## Tarefas a realizar:
A. No trecho sobre a missão da ONU no Haiti, quem é a porta-voz da missão de paz?
B. Dê continuidade ao trecho sobre a missão da ONU no Haiti logo após a última frase apresentada.

## Trecho:
Três soldados uniformizados seguram com força um rapaz moreno sobre um colchão. Com os braços torcidos por trás das costas, ele recebe um soco e tem sua calça abaixada entre as risadas estridentes do grupo. Um quarto soldado, de pé e sem camisa, abre a braguilha da sua calça camuflada e aproxima o seu pênis do menino, deitado de costas. Ele faz uma expressão de terror; pouco depois, os soldados o soltam, ainda entre gargalhadas.
O vídeo que expõe a tortura e suposto estupro do jovem haitiano por parte de quatro soldados uruguaios, integrantes da força da ONU no Haiti (MINUSTAH), vazou no começo de setembro pela internet, provocando comoção nacional. O presidente Michel Martelly, condenou veementemente o ato que “revoltou a consciência da nação’, e a porta-voz da missão de paz, Eliane Nabaa, expressou a preocupação de que o “lamentável” episódio possa “impactar nossa relação com os haitianos”. O ministro brasileiro da Defesa, Celso Amorim, ressalvou: “Não se pode contaminar toda a missão de paz por um episódio específico”.

## Amostra dos dados:
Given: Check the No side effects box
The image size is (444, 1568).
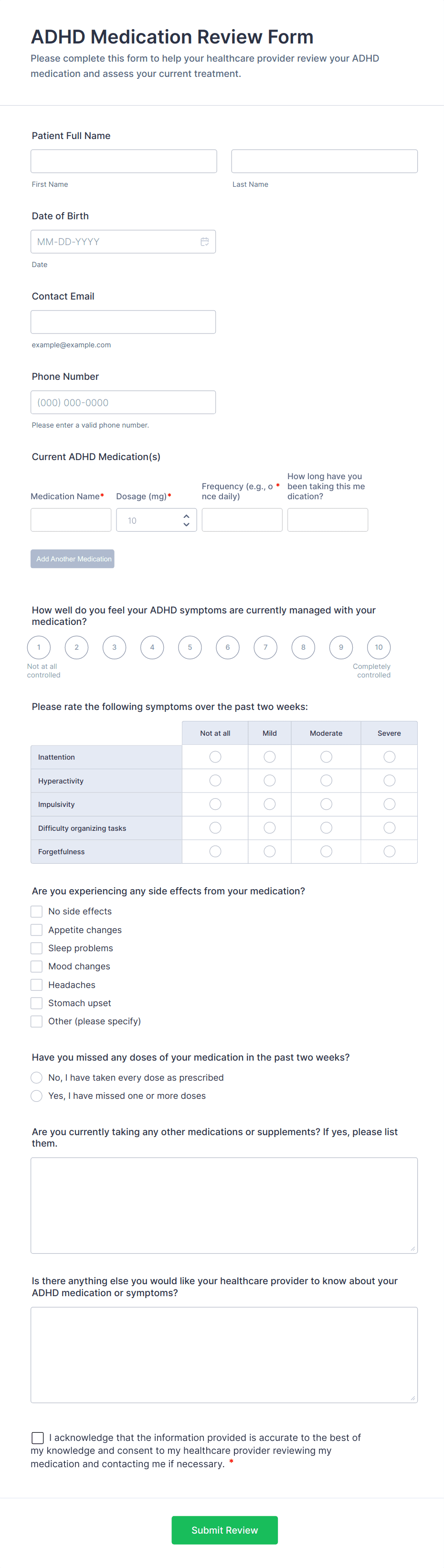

## Respostas:
A. Eliane Nabaa.

B.
Para a maioria da população haitiana, porém, o humilhante vídeo é apenas mais um motivo de revolta contra a missão militar da ONU, há tempo demais no país. Enquanto a discussão segue a passos lentos da ONU – na semana passada, o secretário-geral Ban Ki-Moon recomendou a redução de 12 mil soldados e policiais para cerca de 9 mil, voltando à quantidade anterior ao terremoto de 2010, mas uma decisão só vai sair em outubro – as ruas de Porto Príncipe têm sido palco de protestos que são difíceis de ignorar.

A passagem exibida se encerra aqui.